[YOUR ASSIGNMENT] Report each line from the entries in which "swatch" can be found.
%%
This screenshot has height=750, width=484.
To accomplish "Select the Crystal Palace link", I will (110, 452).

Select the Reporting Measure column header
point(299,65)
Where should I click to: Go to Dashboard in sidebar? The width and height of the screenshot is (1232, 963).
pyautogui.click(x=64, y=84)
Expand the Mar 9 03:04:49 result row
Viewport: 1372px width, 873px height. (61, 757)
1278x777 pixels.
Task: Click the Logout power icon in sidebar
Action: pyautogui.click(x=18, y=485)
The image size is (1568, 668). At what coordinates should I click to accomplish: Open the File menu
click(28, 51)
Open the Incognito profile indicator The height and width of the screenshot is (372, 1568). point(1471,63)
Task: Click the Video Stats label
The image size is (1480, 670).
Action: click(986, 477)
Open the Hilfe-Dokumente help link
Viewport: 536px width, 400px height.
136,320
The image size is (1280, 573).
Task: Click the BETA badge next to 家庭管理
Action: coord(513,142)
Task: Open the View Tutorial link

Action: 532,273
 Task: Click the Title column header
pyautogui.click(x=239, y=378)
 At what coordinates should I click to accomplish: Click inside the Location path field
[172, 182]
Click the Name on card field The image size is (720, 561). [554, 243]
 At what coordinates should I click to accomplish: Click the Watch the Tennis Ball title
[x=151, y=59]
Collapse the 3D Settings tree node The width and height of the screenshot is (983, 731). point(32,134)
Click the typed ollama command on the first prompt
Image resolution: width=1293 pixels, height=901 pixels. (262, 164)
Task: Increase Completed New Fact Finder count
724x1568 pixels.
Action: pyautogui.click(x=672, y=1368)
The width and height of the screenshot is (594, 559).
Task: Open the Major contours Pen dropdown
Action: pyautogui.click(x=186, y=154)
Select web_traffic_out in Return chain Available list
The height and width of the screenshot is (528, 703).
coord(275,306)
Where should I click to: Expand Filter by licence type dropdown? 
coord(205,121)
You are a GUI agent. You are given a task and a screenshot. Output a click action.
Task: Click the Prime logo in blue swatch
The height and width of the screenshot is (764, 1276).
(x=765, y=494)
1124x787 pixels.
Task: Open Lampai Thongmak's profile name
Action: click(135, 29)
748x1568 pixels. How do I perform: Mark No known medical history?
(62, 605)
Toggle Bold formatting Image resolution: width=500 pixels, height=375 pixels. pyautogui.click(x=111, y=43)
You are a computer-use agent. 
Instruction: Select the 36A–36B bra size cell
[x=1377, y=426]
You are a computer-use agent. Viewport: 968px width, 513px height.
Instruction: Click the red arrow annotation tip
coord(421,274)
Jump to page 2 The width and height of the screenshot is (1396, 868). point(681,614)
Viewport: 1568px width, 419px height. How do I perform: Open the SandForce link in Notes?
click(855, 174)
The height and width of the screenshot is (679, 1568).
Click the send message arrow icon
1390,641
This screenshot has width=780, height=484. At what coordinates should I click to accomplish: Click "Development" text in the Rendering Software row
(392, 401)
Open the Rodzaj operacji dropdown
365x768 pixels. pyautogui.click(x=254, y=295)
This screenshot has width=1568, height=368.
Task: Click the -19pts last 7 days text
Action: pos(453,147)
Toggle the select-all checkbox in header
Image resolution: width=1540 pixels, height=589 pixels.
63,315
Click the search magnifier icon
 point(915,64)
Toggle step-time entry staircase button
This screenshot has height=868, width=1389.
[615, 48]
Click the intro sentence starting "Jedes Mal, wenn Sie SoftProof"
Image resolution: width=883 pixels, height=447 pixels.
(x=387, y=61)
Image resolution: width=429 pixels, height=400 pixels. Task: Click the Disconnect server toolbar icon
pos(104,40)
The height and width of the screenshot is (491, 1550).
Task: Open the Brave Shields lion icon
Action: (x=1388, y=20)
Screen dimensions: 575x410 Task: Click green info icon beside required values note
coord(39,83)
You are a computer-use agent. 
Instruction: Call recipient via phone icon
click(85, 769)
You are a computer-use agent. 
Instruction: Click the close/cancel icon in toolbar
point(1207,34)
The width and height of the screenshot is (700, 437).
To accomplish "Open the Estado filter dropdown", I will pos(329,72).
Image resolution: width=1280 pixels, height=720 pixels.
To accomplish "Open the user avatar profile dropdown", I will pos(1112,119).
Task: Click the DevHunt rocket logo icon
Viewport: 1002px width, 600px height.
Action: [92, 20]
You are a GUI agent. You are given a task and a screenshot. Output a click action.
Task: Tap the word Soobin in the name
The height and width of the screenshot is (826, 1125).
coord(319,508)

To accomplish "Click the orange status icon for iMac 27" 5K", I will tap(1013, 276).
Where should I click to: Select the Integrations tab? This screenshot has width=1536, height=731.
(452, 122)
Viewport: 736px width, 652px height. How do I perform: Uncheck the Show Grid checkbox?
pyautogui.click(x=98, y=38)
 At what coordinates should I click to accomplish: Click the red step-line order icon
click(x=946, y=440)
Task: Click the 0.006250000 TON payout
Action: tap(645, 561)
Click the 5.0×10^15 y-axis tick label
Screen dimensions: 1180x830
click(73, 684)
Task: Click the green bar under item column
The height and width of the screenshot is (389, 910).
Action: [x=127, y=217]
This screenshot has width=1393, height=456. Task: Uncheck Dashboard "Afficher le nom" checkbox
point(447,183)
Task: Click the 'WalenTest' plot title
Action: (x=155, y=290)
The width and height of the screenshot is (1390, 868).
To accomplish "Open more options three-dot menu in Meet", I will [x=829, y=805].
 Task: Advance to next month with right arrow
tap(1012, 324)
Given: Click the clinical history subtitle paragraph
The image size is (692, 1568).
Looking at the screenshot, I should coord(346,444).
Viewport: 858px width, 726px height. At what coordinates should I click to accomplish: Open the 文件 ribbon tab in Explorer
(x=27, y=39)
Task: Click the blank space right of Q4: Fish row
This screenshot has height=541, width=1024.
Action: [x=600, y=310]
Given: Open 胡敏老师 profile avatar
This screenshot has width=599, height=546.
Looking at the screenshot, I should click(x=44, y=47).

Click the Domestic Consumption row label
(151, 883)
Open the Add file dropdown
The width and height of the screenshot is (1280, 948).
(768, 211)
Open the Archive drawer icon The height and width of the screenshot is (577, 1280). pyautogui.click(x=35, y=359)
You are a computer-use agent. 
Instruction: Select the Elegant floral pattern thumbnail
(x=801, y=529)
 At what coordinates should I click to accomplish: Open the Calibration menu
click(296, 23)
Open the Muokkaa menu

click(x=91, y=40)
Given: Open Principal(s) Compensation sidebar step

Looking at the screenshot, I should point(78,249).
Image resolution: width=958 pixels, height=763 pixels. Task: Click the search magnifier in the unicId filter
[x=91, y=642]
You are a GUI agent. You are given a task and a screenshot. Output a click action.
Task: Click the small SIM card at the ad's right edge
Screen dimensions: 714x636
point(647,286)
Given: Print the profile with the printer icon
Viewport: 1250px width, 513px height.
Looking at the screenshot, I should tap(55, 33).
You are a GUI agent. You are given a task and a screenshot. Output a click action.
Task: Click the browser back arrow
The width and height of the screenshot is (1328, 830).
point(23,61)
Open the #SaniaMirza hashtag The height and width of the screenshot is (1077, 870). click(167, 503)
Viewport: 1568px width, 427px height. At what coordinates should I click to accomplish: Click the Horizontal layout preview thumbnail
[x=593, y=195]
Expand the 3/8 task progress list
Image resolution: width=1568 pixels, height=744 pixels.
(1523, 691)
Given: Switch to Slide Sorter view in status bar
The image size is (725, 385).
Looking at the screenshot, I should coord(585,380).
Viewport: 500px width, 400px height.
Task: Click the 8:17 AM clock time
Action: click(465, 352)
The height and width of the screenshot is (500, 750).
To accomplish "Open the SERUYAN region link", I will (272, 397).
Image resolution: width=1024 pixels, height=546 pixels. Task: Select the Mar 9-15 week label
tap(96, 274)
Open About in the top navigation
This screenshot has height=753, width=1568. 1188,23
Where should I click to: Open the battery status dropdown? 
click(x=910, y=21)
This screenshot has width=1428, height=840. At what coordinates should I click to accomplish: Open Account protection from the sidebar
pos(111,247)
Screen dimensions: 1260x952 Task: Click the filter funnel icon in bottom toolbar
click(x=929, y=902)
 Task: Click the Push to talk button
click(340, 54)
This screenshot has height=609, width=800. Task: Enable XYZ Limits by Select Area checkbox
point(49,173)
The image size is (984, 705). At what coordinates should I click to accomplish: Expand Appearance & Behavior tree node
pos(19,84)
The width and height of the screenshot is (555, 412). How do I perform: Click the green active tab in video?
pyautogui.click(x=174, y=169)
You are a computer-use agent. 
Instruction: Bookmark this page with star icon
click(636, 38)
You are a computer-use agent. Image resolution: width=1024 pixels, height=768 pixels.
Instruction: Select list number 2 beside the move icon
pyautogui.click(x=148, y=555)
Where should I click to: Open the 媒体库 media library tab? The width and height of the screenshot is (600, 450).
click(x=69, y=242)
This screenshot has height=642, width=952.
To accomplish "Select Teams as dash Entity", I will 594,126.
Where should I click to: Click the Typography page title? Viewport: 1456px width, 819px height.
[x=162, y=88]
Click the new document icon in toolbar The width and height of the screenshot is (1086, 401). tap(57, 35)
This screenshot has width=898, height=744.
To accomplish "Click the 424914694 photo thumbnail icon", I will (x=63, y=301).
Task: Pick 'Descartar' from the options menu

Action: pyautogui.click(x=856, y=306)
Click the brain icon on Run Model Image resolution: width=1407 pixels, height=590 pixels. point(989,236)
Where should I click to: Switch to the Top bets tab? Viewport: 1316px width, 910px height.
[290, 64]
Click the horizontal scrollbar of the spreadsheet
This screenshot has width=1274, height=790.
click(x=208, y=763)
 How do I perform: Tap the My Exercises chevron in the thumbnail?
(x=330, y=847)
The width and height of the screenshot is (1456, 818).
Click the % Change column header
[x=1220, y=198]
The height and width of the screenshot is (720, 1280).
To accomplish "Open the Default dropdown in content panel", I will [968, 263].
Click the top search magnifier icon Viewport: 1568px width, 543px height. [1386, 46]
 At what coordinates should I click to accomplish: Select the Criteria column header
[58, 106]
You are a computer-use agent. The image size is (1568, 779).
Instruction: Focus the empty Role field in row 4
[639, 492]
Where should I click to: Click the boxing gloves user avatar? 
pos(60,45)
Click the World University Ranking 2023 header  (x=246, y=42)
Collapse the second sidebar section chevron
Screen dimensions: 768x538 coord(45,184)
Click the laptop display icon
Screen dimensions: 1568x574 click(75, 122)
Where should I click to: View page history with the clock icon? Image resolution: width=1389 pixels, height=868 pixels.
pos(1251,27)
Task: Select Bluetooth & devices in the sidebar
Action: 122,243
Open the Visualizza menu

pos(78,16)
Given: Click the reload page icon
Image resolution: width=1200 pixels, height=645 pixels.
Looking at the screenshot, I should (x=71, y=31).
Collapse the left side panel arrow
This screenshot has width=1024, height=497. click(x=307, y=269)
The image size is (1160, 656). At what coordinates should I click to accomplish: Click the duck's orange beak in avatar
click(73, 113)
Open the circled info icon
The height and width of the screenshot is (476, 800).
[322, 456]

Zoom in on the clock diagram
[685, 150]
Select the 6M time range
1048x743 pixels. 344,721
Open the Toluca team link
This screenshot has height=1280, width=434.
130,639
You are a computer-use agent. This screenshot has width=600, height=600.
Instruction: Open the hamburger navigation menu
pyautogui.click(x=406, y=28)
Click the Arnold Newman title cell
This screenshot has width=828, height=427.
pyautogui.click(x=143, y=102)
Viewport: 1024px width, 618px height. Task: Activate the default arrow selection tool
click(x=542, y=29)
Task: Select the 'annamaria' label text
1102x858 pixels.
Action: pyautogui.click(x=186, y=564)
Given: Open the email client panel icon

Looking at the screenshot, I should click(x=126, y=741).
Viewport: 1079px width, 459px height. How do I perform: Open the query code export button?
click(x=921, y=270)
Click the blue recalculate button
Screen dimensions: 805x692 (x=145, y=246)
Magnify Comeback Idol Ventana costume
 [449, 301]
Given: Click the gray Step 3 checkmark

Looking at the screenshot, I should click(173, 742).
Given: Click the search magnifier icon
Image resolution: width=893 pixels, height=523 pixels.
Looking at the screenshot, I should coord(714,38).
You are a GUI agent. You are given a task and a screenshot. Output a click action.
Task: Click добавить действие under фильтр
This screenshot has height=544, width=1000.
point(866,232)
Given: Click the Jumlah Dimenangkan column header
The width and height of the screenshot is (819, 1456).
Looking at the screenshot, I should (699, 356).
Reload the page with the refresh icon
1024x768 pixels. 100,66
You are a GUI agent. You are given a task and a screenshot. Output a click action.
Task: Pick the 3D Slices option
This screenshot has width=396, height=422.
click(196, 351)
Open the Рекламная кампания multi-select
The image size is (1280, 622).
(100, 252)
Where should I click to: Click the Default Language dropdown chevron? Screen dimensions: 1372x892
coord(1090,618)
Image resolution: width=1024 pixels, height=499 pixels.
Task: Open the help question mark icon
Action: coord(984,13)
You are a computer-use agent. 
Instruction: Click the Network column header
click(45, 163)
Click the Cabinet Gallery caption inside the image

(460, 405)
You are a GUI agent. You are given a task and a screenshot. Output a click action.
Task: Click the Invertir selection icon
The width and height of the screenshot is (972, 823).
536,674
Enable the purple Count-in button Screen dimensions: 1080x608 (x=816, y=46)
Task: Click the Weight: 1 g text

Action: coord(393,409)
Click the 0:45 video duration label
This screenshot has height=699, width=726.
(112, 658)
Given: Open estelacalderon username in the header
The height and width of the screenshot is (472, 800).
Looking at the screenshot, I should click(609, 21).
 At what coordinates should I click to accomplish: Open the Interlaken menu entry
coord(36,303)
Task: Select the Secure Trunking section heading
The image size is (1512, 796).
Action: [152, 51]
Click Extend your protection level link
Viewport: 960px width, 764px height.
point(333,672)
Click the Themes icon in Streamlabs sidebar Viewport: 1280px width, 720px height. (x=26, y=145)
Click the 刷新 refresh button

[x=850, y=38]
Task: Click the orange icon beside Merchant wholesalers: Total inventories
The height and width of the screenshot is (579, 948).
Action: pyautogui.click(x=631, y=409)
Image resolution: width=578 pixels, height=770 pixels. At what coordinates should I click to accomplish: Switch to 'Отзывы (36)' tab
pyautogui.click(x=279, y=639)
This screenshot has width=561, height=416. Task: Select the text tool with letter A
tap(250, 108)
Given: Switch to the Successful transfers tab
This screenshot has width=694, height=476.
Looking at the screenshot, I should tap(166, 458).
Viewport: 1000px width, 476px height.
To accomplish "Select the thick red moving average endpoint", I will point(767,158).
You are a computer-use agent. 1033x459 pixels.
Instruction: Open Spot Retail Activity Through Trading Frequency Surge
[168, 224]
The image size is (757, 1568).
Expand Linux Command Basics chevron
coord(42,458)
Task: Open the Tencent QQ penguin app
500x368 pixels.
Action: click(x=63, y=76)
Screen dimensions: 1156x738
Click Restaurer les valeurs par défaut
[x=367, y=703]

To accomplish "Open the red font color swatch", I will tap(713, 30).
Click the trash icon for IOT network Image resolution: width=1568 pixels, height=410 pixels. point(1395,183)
%%
[ANSWER TO THIS TASK]
Task: Click the Prime logo in blue swatch
To accomplish "Open the red font color swatch", I will tap(713, 30).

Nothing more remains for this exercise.